* **Exercise requirements**
The records below should be written out again, exactly.

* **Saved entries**
**********

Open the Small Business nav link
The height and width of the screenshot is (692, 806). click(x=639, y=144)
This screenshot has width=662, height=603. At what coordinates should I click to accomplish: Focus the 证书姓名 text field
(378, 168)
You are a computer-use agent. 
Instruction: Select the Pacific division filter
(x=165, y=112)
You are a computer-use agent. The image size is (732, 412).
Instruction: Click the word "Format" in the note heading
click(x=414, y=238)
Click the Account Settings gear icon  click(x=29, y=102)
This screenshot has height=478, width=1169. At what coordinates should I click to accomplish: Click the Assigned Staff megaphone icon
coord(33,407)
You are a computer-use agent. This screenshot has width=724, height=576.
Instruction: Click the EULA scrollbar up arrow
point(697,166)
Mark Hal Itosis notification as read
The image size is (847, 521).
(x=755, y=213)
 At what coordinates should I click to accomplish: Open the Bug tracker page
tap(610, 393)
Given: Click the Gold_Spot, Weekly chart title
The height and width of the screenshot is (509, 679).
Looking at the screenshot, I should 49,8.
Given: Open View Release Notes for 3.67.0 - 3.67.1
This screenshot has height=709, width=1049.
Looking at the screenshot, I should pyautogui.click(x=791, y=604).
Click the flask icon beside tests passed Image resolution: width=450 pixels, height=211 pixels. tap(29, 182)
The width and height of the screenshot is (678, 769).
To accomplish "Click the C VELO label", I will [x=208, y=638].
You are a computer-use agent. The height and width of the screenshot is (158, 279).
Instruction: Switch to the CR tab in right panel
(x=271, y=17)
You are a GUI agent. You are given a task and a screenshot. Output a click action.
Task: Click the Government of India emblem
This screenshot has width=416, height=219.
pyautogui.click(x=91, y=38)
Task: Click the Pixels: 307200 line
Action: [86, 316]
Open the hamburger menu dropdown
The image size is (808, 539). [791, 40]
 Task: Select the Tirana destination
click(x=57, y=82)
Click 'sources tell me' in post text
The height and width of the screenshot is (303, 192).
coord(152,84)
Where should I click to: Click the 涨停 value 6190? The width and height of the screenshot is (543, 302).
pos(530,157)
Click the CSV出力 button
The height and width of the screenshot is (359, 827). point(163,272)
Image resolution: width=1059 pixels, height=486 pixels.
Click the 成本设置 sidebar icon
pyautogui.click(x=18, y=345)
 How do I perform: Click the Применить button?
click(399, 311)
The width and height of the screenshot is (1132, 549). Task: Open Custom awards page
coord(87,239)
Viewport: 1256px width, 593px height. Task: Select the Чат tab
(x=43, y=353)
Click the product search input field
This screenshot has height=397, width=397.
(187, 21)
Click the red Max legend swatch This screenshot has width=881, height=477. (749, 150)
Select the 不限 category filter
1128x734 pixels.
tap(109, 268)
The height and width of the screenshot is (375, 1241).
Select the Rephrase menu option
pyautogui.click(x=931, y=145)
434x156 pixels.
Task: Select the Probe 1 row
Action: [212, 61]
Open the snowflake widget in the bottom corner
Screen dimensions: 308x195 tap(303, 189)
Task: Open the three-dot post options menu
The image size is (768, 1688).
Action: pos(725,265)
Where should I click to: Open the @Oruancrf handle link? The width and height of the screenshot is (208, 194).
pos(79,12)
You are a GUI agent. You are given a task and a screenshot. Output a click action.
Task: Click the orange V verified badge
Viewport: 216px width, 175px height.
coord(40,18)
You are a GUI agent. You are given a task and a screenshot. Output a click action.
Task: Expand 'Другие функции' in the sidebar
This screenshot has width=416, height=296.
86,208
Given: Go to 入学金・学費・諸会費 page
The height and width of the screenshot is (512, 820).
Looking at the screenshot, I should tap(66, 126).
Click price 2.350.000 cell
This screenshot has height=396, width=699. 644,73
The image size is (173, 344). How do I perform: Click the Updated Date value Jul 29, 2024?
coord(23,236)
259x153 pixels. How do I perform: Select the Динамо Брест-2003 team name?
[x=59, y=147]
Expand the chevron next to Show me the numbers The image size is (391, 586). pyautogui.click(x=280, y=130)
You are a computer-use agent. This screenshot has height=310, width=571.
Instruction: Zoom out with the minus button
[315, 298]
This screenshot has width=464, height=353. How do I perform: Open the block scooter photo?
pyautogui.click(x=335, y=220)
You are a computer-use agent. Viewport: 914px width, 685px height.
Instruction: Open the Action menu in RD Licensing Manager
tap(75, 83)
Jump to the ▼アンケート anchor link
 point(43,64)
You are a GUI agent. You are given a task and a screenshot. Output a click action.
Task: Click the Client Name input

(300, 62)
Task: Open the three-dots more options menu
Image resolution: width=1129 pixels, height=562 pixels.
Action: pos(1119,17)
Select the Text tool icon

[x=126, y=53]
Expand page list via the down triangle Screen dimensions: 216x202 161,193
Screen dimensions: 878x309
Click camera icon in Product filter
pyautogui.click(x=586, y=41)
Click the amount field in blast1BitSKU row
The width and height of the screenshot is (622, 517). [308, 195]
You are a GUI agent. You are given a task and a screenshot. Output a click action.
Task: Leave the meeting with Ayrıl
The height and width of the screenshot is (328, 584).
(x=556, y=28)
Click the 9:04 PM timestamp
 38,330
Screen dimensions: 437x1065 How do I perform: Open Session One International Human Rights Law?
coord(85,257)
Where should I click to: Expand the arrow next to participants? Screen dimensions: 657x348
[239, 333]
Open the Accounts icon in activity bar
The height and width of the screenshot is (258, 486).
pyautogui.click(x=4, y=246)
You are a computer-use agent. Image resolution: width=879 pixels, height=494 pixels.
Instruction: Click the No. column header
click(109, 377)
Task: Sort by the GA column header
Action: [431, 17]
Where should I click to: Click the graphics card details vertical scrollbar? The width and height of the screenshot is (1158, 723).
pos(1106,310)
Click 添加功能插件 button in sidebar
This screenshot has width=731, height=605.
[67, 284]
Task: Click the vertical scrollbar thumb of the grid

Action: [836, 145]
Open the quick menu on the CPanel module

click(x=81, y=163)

**********

* **Answer to the exercise**
Open the Small Business nav link
The height and width of the screenshot is (692, 806). click(x=639, y=144)
This screenshot has width=662, height=603. At what coordinates should I click to accomplish: Focus the 证书姓名 text field
(378, 168)
You are a computer-use agent. 
Instruction: Select the Pacific division filter
(x=165, y=112)
You are a computer-use agent. The image size is (732, 412).
Instruction: Click the word "Format" in the note heading
click(x=414, y=238)
Click the Account Settings gear icon  click(x=29, y=102)
This screenshot has height=478, width=1169. At what coordinates should I click to accomplish: Click the Assigned Staff megaphone icon
coord(33,407)
You are a computer-use agent. This screenshot has width=724, height=576.
Instruction: Click the EULA scrollbar up arrow
point(697,166)
Mark Hal Itosis notification as read
The image size is (847, 521).
(x=755, y=213)
 At what coordinates should I click to accomplish: Open the Bug tracker page
tap(610, 393)
Given: Click the Gold_Spot, Weekly chart title
The height and width of the screenshot is (509, 679).
Looking at the screenshot, I should 49,8.
Given: Open View Release Notes for 3.67.0 - 3.67.1
This screenshot has height=709, width=1049.
Looking at the screenshot, I should pyautogui.click(x=791, y=604).
Click the flask icon beside tests passed Image resolution: width=450 pixels, height=211 pixels. tap(29, 182)
The width and height of the screenshot is (678, 769).
To accomplish "Click the C VELO label", I will [x=208, y=638].
You are a computer-use agent. The height and width of the screenshot is (158, 279).
Instruction: Switch to the CR tab in right panel
(x=271, y=17)
You are a GUI agent. You are given a task and a screenshot. Output a click action.
Task: Click the Government of India emblem
This screenshot has width=416, height=219.
pyautogui.click(x=91, y=38)
Task: Click the Pixels: 307200 line
Action: [86, 316]
Open the hamburger menu dropdown
The image size is (808, 539). [791, 40]
 Task: Select the Tirana destination
click(x=57, y=82)
Click 'sources tell me' in post text
The height and width of the screenshot is (303, 192).
coord(152,84)
Where should I click to: Click the 涨停 value 6190? The width and height of the screenshot is (543, 302).
pos(530,157)
Click the CSV出力 button
The height and width of the screenshot is (359, 827). point(163,272)
Image resolution: width=1059 pixels, height=486 pixels.
Click the 成本设置 sidebar icon
pyautogui.click(x=18, y=345)
 How do I perform: Click the Применить button?
click(399, 311)
The width and height of the screenshot is (1132, 549). Task: Open Custom awards page
coord(87,239)
Viewport: 1256px width, 593px height. Task: Select the Чат tab
(x=43, y=353)
Click the product search input field
This screenshot has height=397, width=397.
(187, 21)
Click the red Max legend swatch This screenshot has width=881, height=477. (749, 150)
Select the 不限 category filter
1128x734 pixels.
tap(109, 268)
The height and width of the screenshot is (375, 1241).
Select the Rephrase menu option
pyautogui.click(x=931, y=145)
434x156 pixels.
Task: Select the Probe 1 row
Action: [212, 61]
Open the snowflake widget in the bottom corner
Screen dimensions: 308x195 tap(303, 189)
Task: Open the three-dot post options menu
The image size is (768, 1688).
Action: pos(725,265)
Where should I click to: Open the @Oruancrf handle link? The width and height of the screenshot is (208, 194).
pos(79,12)
You are a GUI agent. You are given a task and a screenshot. Output a click action.
Task: Click the orange V verified badge
Viewport: 216px width, 175px height.
coord(40,18)
You are a GUI agent. You are given a task and a screenshot. Output a click action.
Task: Expand 'Другие функции' in the sidebar
This screenshot has width=416, height=296.
86,208
Given: Go to 入学金・学費・諸会費 page
The height and width of the screenshot is (512, 820).
Looking at the screenshot, I should tap(66, 126).
Click price 2.350.000 cell
This screenshot has height=396, width=699. 644,73
The image size is (173, 344). How do I perform: Click the Updated Date value Jul 29, 2024?
coord(23,236)
259x153 pixels. How do I perform: Select the Динамо Брест-2003 team name?
[x=59, y=147]
Expand the chevron next to Show me the numbers The image size is (391, 586). pyautogui.click(x=280, y=130)
You are a computer-use agent. This screenshot has height=310, width=571.
Instruction: Zoom out with the minus button
[315, 298]
This screenshot has width=464, height=353. How do I perform: Open the block scooter photo?
pyautogui.click(x=335, y=220)
You are a computer-use agent. Viewport: 914px width, 685px height.
Instruction: Open the Action menu in RD Licensing Manager
tap(75, 83)
Jump to the ▼アンケート anchor link
 point(43,64)
You are a GUI agent. You are given a task and a screenshot. Output a click action.
Task: Click the Client Name input

(300, 62)
Task: Open the three-dots more options menu
Image resolution: width=1129 pixels, height=562 pixels.
Action: pos(1119,17)
Select the Text tool icon

[x=126, y=53]
Expand page list via the down triangle Screen dimensions: 216x202 161,193
Screen dimensions: 878x309
Click camera icon in Product filter
pyautogui.click(x=586, y=41)
Click the amount field in blast1BitSKU row
The width and height of the screenshot is (622, 517). [308, 195]
You are a GUI agent. You are given a task and a screenshot. Output a click action.
Task: Leave the meeting with Ayrıl
The height and width of the screenshot is (328, 584).
(x=556, y=28)
Click the 9:04 PM timestamp
 38,330
Screen dimensions: 437x1065 How do I perform: Open Session One International Human Rights Law?
coord(85,257)
Where should I click to: Expand the arrow next to participants? Screen dimensions: 657x348
[239, 333]
Open the Accounts icon in activity bar
The height and width of the screenshot is (258, 486).
pyautogui.click(x=4, y=246)
You are a computer-use agent. Image resolution: width=879 pixels, height=494 pixels.
Instruction: Click the No. column header
click(109, 377)
Task: Sort by the GA column header
Action: [431, 17]
Where should I click to: Click the graphics card details vertical scrollbar? The width and height of the screenshot is (1158, 723).
pos(1106,310)
Click 添加功能插件 button in sidebar
This screenshot has width=731, height=605.
[67, 284]
Task: Click the vertical scrollbar thumb of the grid

Action: [836, 145]
Open the quick menu on the CPanel module

click(x=81, y=163)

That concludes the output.